> [Work required] Give the number of lines in the entries below that hold "will", with no accompanying words.

=== Begin Enclosure ===

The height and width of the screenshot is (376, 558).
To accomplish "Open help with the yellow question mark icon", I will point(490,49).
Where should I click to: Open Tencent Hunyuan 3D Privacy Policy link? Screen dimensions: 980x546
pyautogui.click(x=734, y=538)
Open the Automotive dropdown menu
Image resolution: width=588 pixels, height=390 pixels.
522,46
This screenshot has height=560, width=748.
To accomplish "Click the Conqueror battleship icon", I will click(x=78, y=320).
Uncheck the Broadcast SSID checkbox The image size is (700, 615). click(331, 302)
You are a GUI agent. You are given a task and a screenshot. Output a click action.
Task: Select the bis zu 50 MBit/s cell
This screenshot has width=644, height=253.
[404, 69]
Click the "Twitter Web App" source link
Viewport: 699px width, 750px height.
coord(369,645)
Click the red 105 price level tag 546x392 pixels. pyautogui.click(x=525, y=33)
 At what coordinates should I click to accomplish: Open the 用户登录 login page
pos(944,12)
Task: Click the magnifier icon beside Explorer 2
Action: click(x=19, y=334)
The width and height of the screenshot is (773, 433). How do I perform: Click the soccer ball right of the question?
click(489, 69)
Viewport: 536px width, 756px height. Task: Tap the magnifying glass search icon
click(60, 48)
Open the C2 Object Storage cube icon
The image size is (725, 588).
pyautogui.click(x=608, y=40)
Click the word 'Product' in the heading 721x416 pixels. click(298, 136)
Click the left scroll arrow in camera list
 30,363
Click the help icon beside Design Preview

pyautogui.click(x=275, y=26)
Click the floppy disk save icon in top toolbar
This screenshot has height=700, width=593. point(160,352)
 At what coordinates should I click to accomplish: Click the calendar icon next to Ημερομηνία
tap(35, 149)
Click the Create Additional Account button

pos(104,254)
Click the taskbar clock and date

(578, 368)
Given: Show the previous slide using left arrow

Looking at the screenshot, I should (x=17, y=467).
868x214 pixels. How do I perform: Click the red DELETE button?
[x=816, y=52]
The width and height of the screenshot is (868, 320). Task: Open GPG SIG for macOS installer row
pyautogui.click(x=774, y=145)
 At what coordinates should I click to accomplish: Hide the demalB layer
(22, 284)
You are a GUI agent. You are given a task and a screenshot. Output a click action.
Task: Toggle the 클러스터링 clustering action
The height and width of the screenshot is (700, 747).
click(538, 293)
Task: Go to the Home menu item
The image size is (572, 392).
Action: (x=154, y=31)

=== End Enclosure ===

> [Exercise solution] 2